■ Activity:
All of the data, except its images, should be set down exactly as it appears.

(Dataset items)
● ● ● ● ●

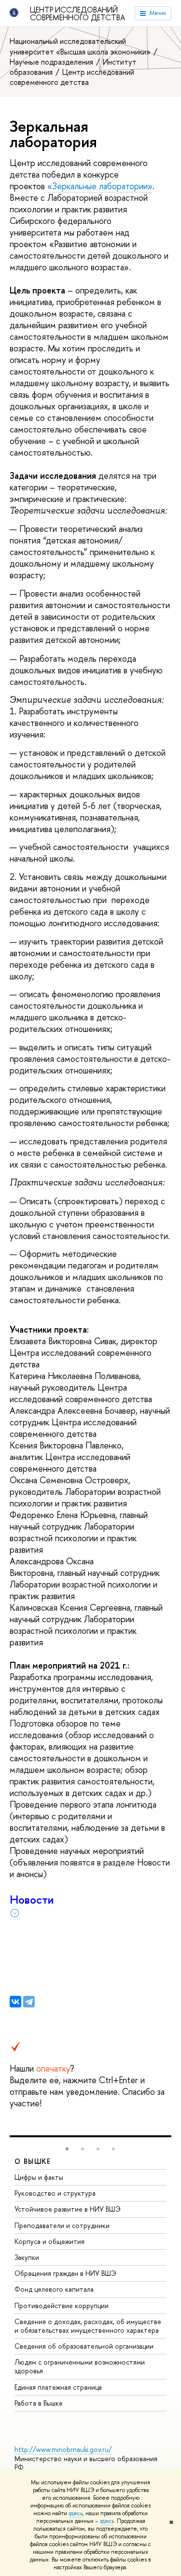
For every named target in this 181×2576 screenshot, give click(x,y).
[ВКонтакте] (15, 2001)
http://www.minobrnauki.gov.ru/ (63, 2449)
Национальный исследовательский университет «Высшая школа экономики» (81, 46)
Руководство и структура (55, 2193)
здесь (76, 2513)
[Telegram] (29, 2001)
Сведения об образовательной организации (83, 2346)
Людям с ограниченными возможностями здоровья (79, 2366)
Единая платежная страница (58, 2387)
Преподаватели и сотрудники (62, 2225)
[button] (67, 2148)
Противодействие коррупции (61, 2305)
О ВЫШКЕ (32, 2161)
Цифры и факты (38, 2177)
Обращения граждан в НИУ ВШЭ (65, 2273)
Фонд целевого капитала (54, 2289)
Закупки (26, 2257)
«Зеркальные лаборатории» (100, 186)
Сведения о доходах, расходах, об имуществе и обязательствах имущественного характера (87, 2326)
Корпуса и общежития (49, 2241)
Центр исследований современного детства (77, 13)
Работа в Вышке (38, 2403)
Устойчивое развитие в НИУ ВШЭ (67, 2209)
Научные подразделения (52, 61)
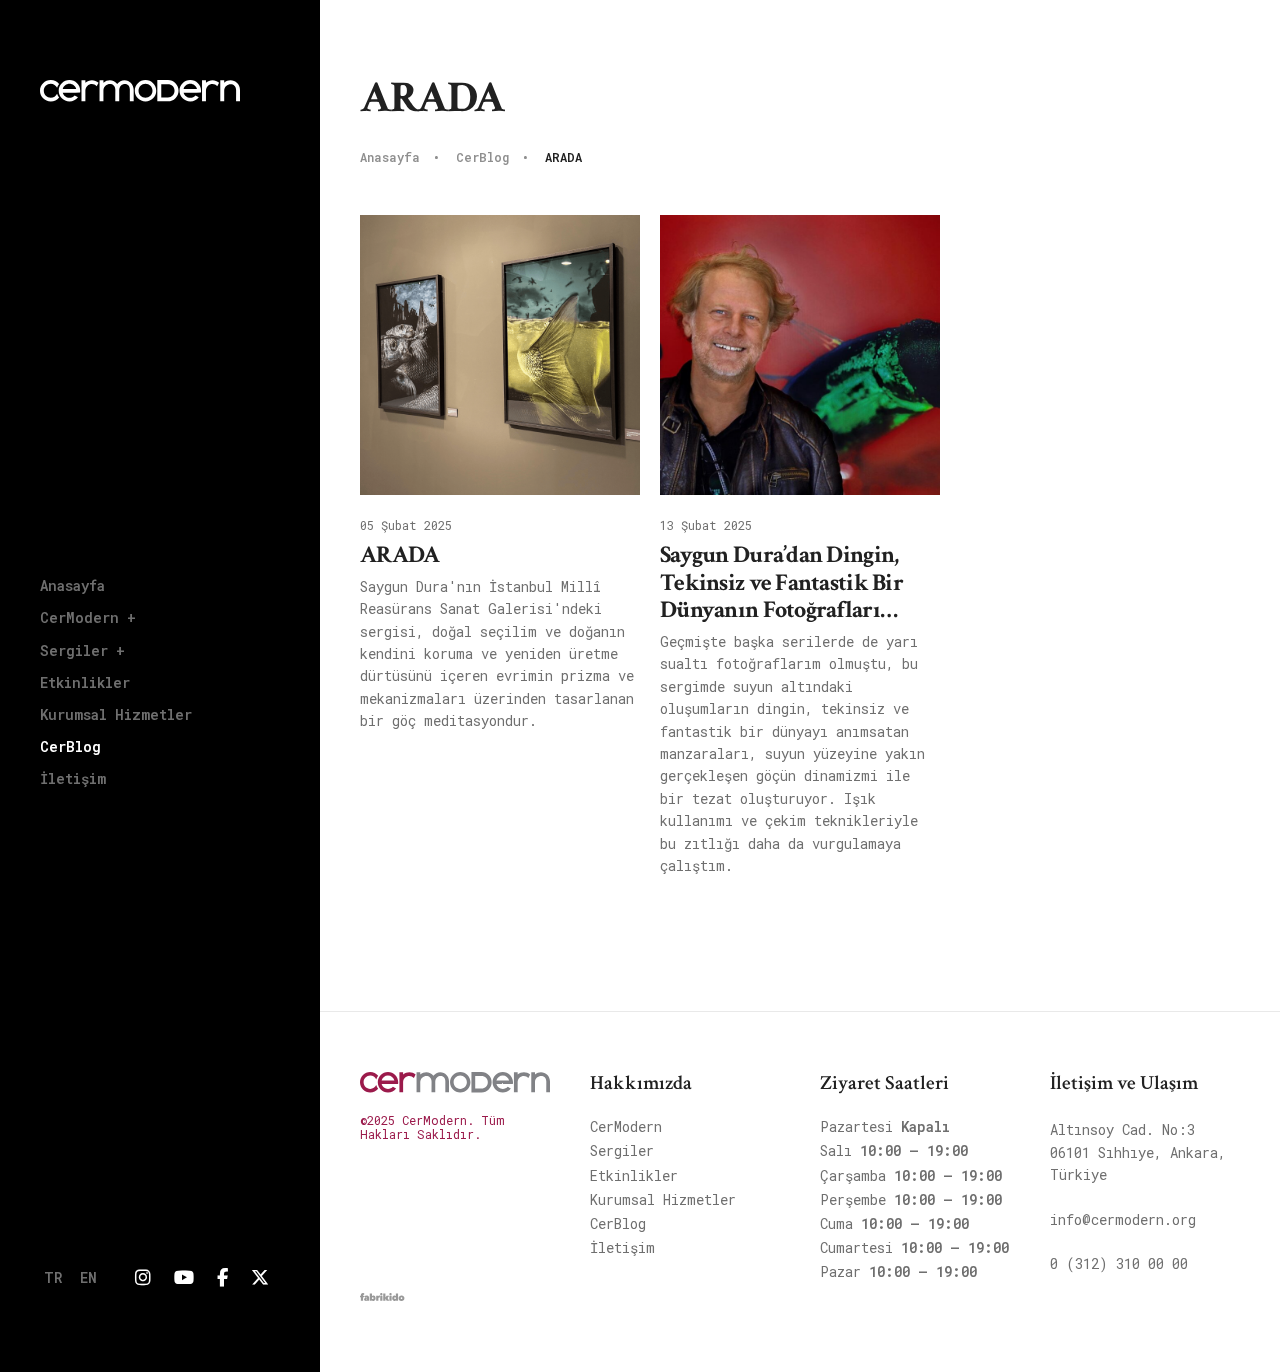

● ● ● ● ●

■ Answer section:
For every named target in this 181×2576 screenshot, give click(x,y).
[ВКонтакте] (15, 2001)
http://www.minobrnauki.gov.ru/ (63, 2449)
Национальный исследовательский университет «Высшая школа экономики» (81, 46)
Руководство и структура (55, 2193)
здесь (76, 2513)
[Telegram] (29, 2001)
Сведения об образовательной организации (83, 2346)
Людям с ограниченными возможностями здоровья (79, 2366)
Единая платежная страница (58, 2387)
Преподаватели и сотрудники (62, 2225)
[button] (67, 2148)
Противодействие коррупции (61, 2305)
О ВЫШКЕ (32, 2161)
Цифры и факты (38, 2177)
Обращения граждан в НИУ ВШЭ (65, 2273)
Фонд целевого капитала (54, 2289)
Закупки (26, 2257)
«Зеркальные лаборатории» (100, 186)
Сведения о доходах, расходах, об имуществе и обязательствах имущественного характера (87, 2326)
Корпуса и общежития (49, 2241)
Центр исследований современного детства (77, 13)
Работа в Вышке (38, 2403)
Устойчивое развитие в НИУ ВШЭ (67, 2209)
Научные подразделения (52, 61)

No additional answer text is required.